Curledupwithabook · 16/07/2023 18:48

@SportsAndExerciseMedicineDoc do you mind explaining in layman's terms what you mean when you say 'high top-end capacity, but metabolically they’re not great'. I'm just interested, no particular view on CrossFit! I did it a few years ago and though I enjoyed the classes im not well suited (I have asthma and need a gradual warm up, rather than to jump straight into the intensity)

@Torres10 regular CrossFit classes are very cardio intense really, and it's hard to move up to bigger weights when you're focusing on speed and reps. At the gym I went to they had separate technique classes (same instructors) which were focused on the strength aspect - lower reps, progressive overload, plenty of rest. Is that an option where you go? Or do they have any free gym time, ie access to the equipment outside of taught classes?
Another aspect about strength is you need a bit of a calorie surplus to build muscle, and if you're intensively training 3-4 times a week that might be tough. Training like that id expect to lose weight, or maybe get faster, but not necessarily stronger!

Leo227 · 16/07/2023 18:53

You do need to keep up at least 3-4 x a week really or you very quickly lose the crossfit level of fitness you were at. however one of those should be an Olympic lifting specific class. you will need to gain confidence in lifting heavier as its only by doing it, that you are going to see the strength gains. if you don't have a specific class at your crossfit gym, have a look for Olympic lifting PTs or classes near you too.

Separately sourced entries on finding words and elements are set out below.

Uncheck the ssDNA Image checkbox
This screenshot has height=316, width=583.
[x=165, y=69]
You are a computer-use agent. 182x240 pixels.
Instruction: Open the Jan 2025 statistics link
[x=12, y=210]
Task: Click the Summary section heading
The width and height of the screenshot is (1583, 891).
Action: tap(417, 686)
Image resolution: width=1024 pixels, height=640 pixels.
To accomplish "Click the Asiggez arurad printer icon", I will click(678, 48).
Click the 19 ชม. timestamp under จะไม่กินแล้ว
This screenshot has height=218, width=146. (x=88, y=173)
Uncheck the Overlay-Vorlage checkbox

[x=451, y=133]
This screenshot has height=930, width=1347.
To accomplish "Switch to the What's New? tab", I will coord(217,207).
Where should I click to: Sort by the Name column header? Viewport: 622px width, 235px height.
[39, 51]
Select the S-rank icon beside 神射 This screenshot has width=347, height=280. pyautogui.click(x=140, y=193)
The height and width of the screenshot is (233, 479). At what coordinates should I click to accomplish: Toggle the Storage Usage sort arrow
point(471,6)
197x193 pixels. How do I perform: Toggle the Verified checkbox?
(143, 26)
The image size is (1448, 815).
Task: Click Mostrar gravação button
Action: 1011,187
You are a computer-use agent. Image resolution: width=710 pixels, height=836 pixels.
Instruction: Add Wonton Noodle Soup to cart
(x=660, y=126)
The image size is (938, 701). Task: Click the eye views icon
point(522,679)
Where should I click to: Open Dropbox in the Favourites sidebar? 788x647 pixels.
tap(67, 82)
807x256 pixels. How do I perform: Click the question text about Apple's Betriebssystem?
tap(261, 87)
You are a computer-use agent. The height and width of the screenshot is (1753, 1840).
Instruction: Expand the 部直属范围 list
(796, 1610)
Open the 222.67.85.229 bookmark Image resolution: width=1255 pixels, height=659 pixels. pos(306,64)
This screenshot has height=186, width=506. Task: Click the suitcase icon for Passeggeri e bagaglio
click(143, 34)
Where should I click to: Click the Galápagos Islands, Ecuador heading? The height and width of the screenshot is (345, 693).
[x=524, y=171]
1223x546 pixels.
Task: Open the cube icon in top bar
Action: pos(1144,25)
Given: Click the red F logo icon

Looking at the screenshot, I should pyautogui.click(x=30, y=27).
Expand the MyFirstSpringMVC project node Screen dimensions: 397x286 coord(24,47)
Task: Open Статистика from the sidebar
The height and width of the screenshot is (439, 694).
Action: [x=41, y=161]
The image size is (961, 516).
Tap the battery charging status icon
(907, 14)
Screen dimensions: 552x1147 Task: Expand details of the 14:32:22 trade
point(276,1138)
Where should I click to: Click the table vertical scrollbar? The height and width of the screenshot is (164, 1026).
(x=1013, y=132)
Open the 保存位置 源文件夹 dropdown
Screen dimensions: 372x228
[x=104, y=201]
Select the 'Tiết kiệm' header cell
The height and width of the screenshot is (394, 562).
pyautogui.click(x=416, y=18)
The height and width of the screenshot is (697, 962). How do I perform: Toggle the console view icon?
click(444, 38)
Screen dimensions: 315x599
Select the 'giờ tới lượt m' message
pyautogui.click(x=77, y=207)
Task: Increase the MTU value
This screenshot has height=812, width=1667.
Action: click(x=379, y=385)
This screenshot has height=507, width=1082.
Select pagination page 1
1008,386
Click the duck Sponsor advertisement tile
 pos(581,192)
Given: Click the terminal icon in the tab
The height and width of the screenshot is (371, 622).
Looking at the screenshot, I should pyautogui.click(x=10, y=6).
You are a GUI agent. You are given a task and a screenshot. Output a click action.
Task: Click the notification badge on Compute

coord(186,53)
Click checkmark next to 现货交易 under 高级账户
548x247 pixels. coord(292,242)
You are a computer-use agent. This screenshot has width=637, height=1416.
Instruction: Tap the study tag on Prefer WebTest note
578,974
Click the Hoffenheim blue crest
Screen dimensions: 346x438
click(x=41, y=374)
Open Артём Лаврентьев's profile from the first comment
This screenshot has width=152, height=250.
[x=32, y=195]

SportsAndExerciseMedicineDoc · 16/07/2023 20:40

@Curledupwithabook

Sure thing.

You commonly see recreational crossfitters (who mainly focus on metcons) with a decent to good VO2 max - good cardio respiratory fitness i.e a big engine. However, they have a low lactate threshold - a good predictor of effort you can sustain for a long period of time. This is shown with high levels of lactate accumulating at low intensities and fat oxidation dramatically dropping even at these low intensities.

Elite crossfitters put in the slow base endurance work so you don’t see this problem.

To be fair, some crossfit boxes do take note: www.okiecrossfit.com/blog/are-you-aerobic#:~:text=%22Go%20Long%22.,faster%20when%20intensity%20is%20needed.